For what was, at the time, a modernized take on the 1959 western “Rio Bravo,” “Assault on Precinct 13” remains a pulse-pounding thriller, brilliantly acted by its small ensemble. It’s also a clear display of Carpenter’s exceptional ability to heighten the dread of tension in a confined space that he’d replicate in sci-fi body horror movie, “The Thing,” in 1982 (the best year ever for movies). Carpenter’s skill with silence and faceless terrors closing in would fuel his career for years to come, making him a staple for many fans who wanted their pulse raised. More importantly, though, “Assault on Precinct 13” also made it clear to audiences that Carpenter wasn’t afraid to push boundaries, even if, looking back, he did learn to regret one of his most unnerving creative decisions.
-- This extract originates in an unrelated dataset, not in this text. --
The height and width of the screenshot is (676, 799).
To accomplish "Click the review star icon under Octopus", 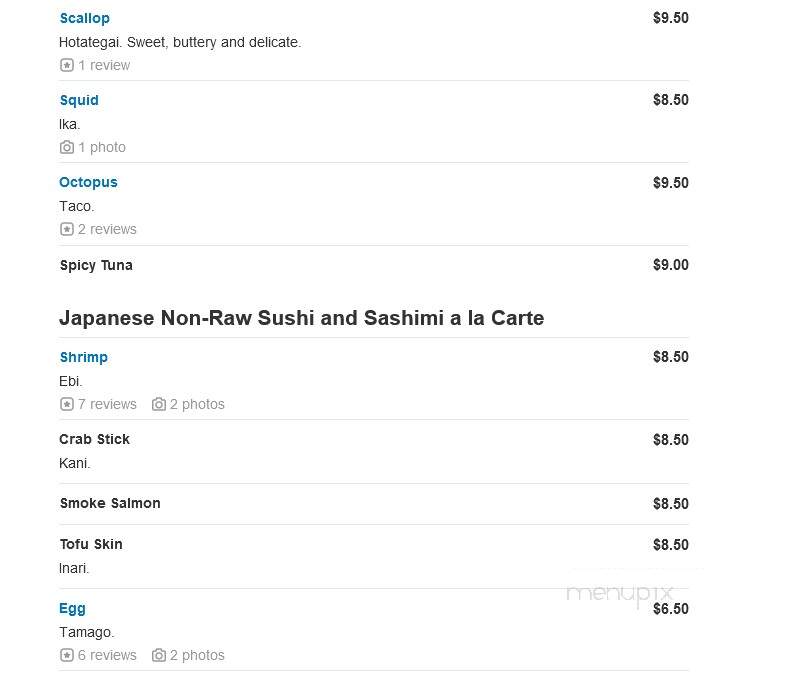I will [x=67, y=229].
John Carpenter’s Assault on Precinct 13’s most distressing scene
Kim Richards as Kathy in Assault on Precinct 13 – CKK/YouTube
“The Rip” may have taken notes from “Assault on Precinct 13,” but there’s one part of Carpenter’s classic that other movies may not replicate, involving the death of a child. Early on in the film, one of Steel Thunder’s gang heartlessly guns down a young girl (Kim Richards) at an ice cream truck. It’s a harrowing event that sets the tone for the movie and the villains determined to kill those trying to survive it. In hindsight, though, Carpenter regretted including the death and, given a second chance, would’ve omitted it from the film entirely.
Speaking to Review Graveyard, Carpenter was asked how he managed to avoid an X rating from the MPAA at the time. It turns out that he showed the certifier a version of the film with the scene cut before putting it back in when it was released. “Those were the old days where they didn’t check so much, so that’s what we did,” he explained. Nevertheless, he still wasn’t happy with the end result. “I don’t know how clever it was. We had a scene where a little girl gets killed with a gun, and it was pretty horrible at the time — explicit. I don’t think I’d do it again, but I was young and stupid.” Perhaps, but this young talent would thrive in the years to come, and we have to thank “Assault on Precinct 13” for helping him along.